Exercise prompt:
Check each line of the listing below for the string "label", and give only how many lines hold it.
§ §
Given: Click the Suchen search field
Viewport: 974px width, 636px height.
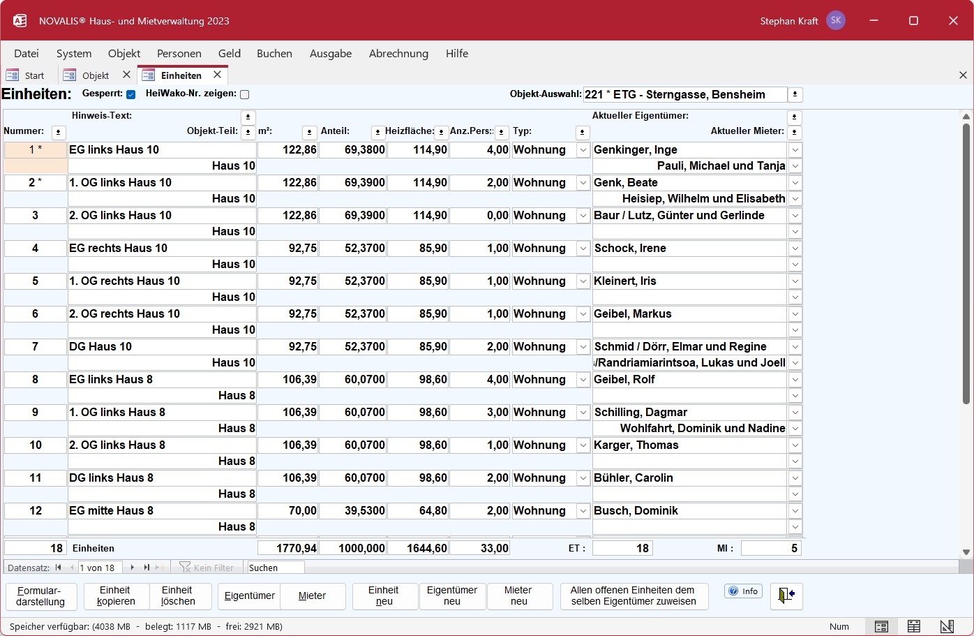Looking at the screenshot, I should tap(276, 568).
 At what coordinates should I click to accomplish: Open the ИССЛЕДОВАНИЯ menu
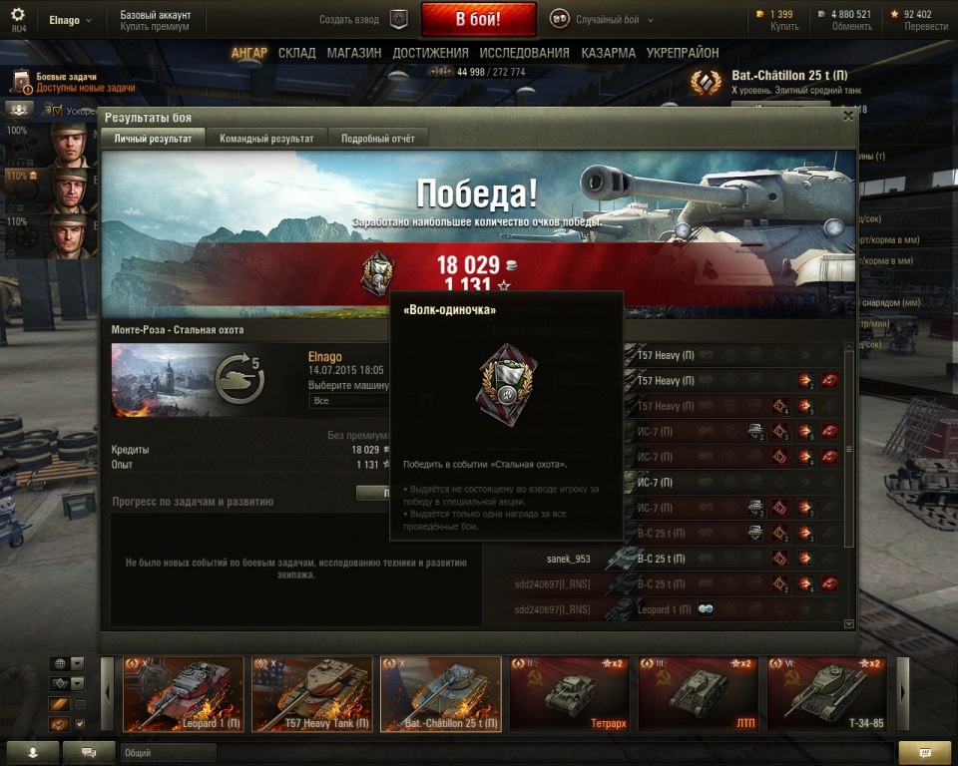(524, 53)
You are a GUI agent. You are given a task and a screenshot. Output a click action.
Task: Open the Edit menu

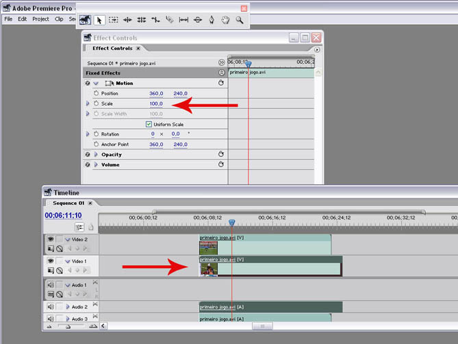point(23,19)
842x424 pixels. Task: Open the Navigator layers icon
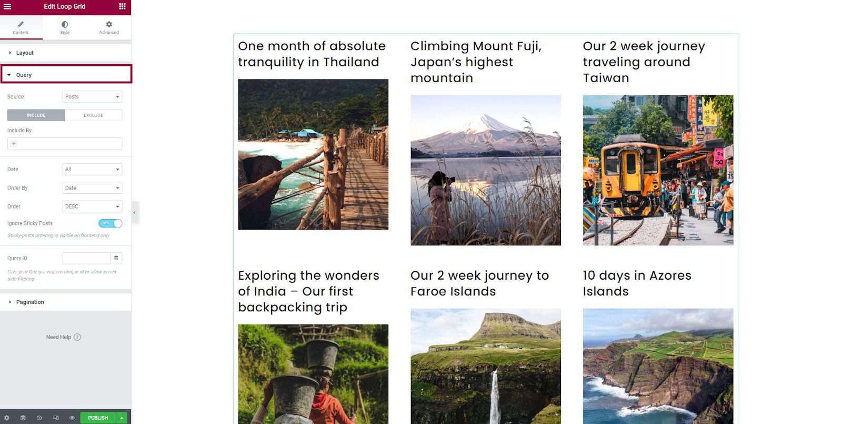coord(23,418)
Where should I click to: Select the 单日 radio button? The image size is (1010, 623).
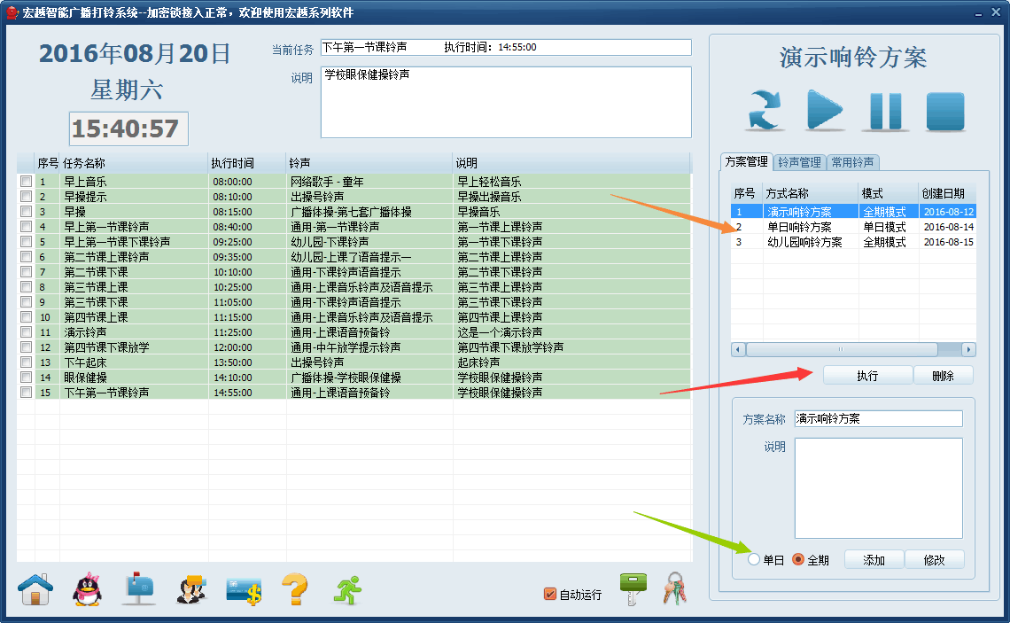point(754,559)
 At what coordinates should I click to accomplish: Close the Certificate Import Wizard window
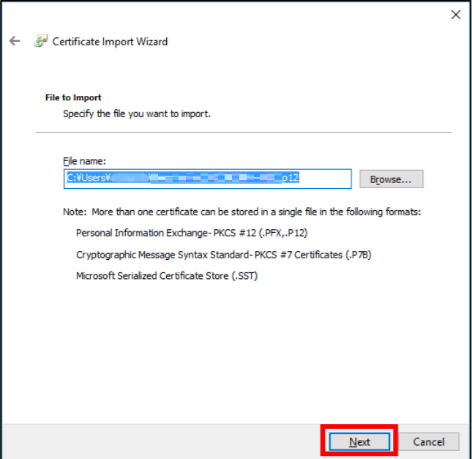click(x=455, y=15)
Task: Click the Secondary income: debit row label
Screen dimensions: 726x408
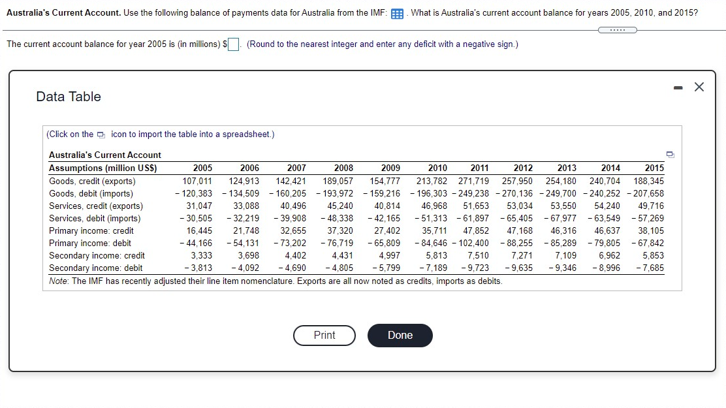Action: [x=91, y=268]
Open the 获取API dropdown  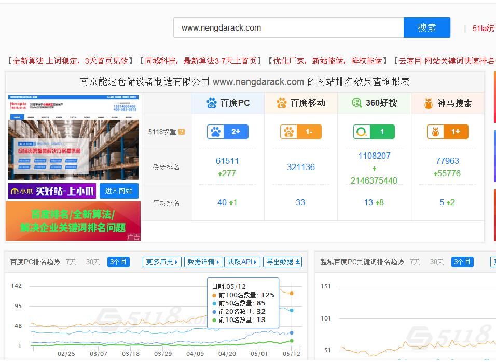pyautogui.click(x=242, y=262)
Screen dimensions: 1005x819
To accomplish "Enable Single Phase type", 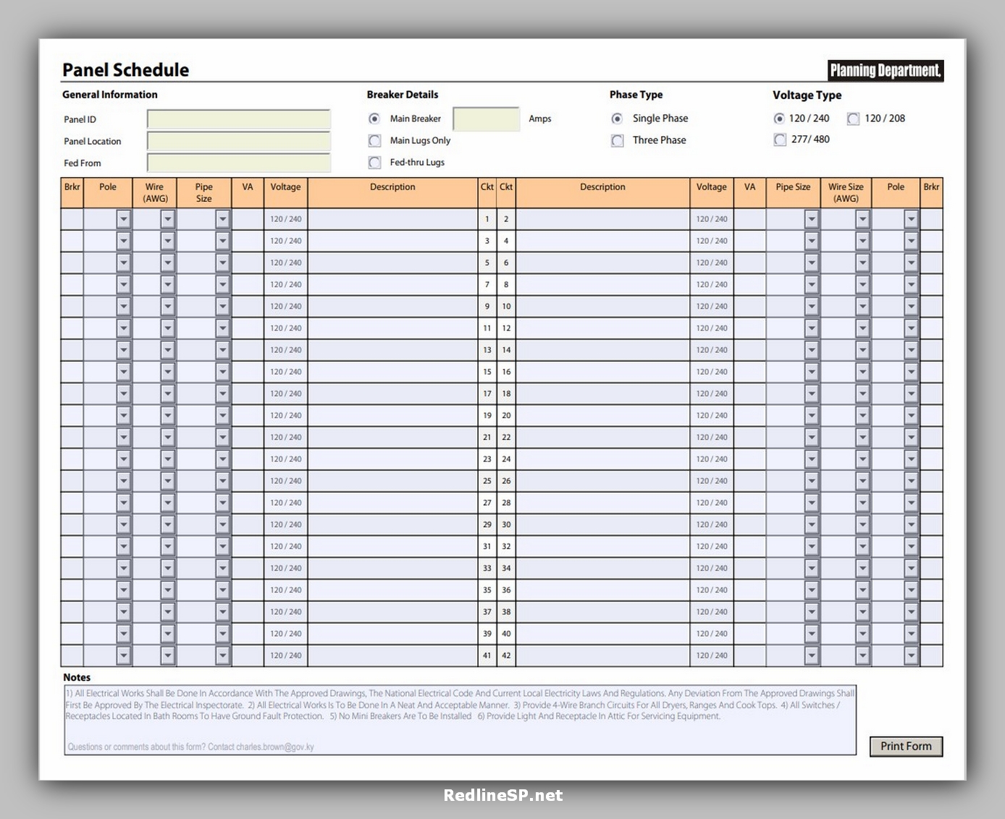I will click(x=617, y=118).
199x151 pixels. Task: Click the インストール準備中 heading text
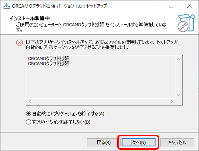point(30,18)
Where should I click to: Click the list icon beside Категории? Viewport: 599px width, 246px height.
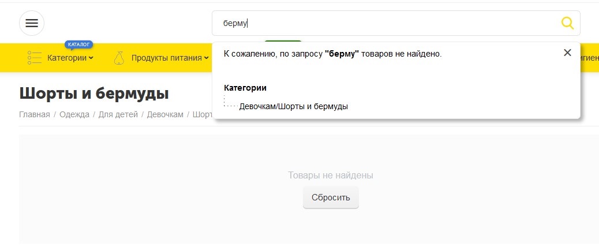point(35,58)
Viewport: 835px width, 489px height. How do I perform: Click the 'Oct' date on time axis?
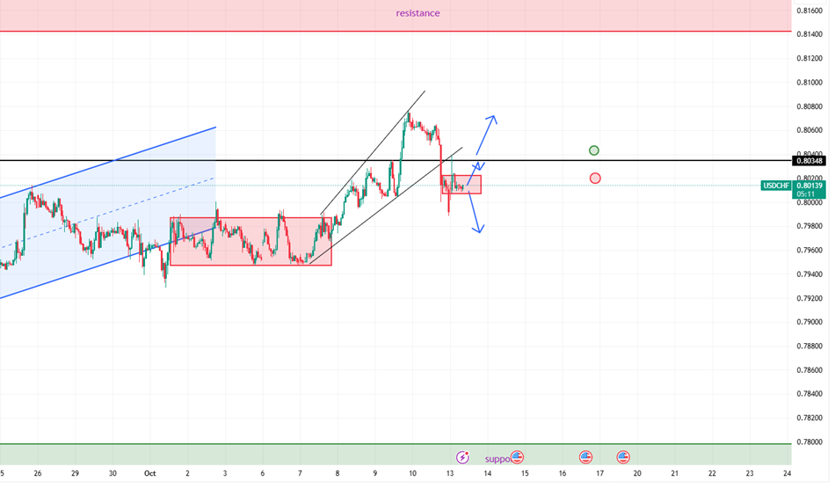pos(149,473)
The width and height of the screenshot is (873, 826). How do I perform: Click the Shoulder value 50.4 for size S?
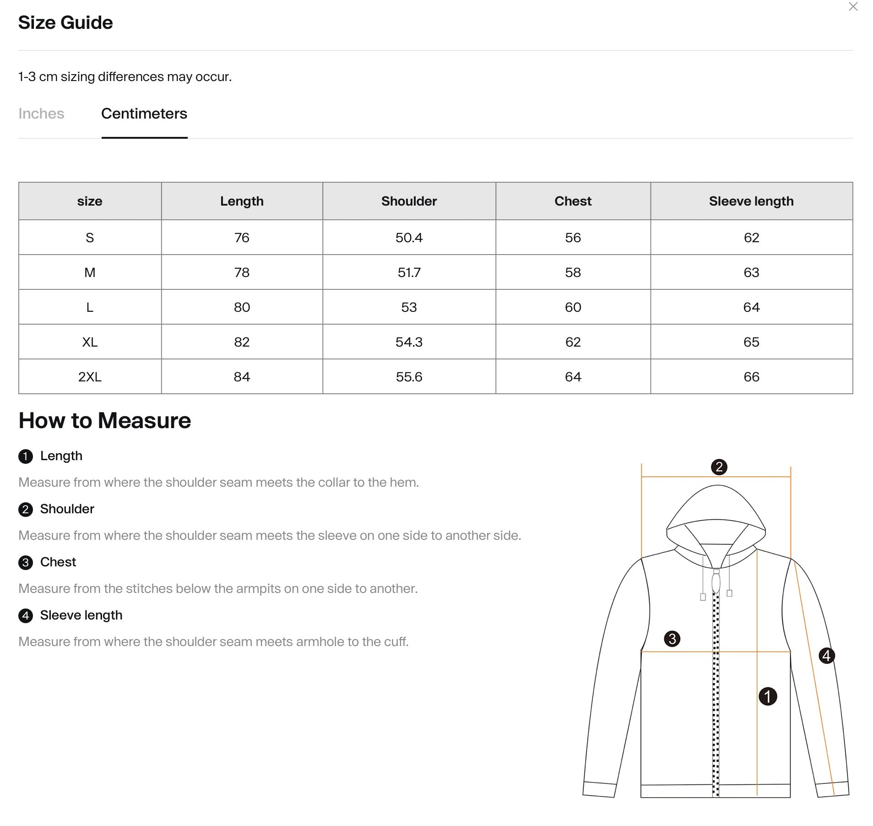tap(409, 238)
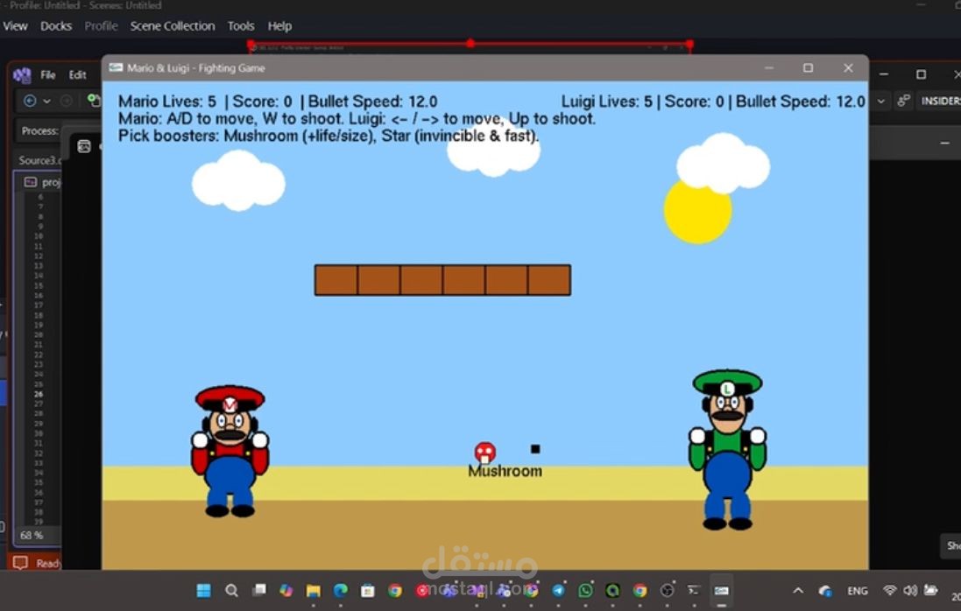This screenshot has height=611, width=961.
Task: Launch Telegram from the taskbar
Action: [x=558, y=590]
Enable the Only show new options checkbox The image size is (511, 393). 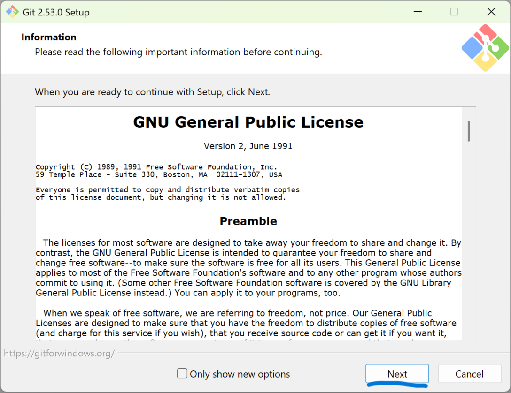click(182, 374)
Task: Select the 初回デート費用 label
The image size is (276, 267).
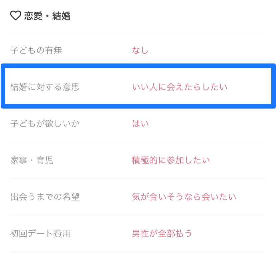Action: click(x=40, y=233)
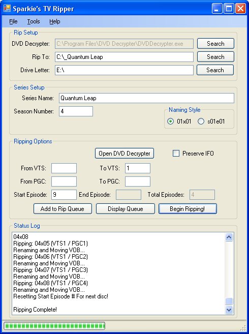Click the status log scroll down arrow
The height and width of the screenshot is (334, 249).
tap(229, 310)
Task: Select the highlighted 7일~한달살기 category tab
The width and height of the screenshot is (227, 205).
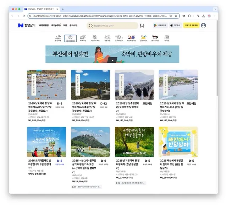Action: 70,38
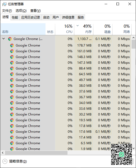Sort processes by the CPU column
The height and width of the screenshot is (168, 136).
[x=65, y=29]
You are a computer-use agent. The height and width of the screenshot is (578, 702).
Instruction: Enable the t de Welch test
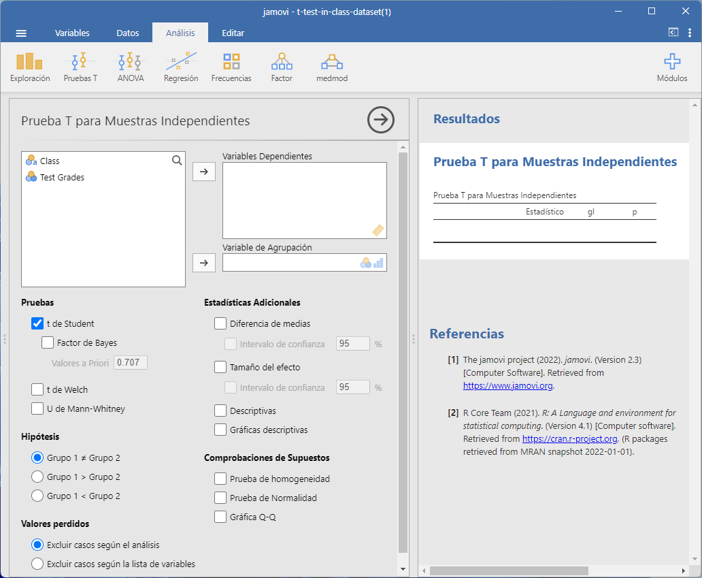(37, 390)
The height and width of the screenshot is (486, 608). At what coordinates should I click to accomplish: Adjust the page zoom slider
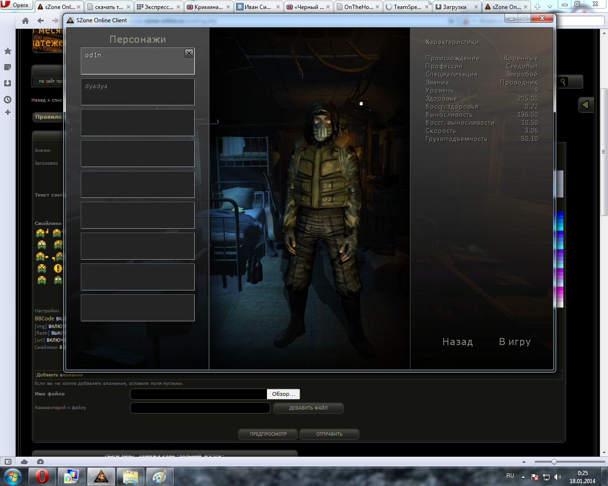tap(554, 462)
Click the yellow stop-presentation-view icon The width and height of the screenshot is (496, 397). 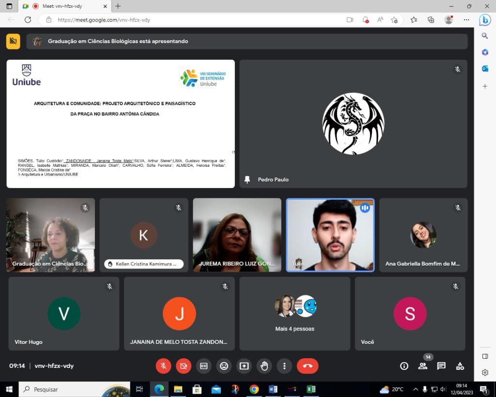pyautogui.click(x=13, y=41)
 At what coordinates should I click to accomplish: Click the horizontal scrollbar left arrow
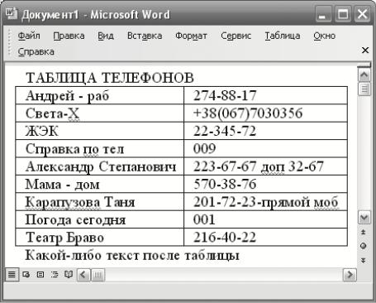pyautogui.click(x=83, y=275)
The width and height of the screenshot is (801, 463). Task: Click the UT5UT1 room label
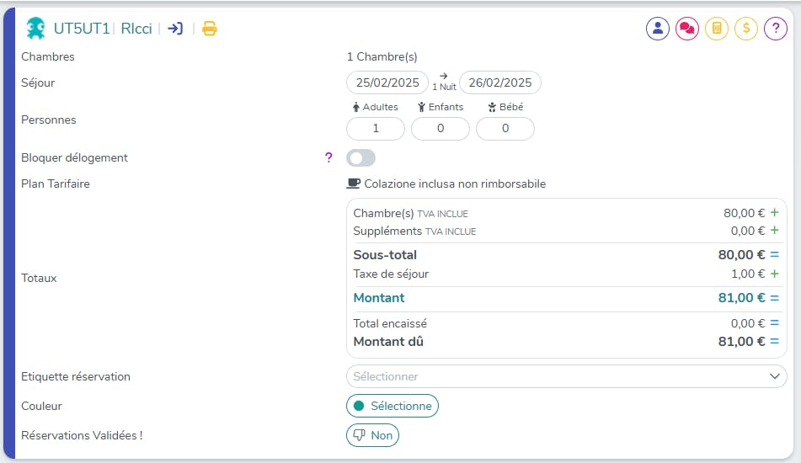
§ §
Solution to this exercise:
3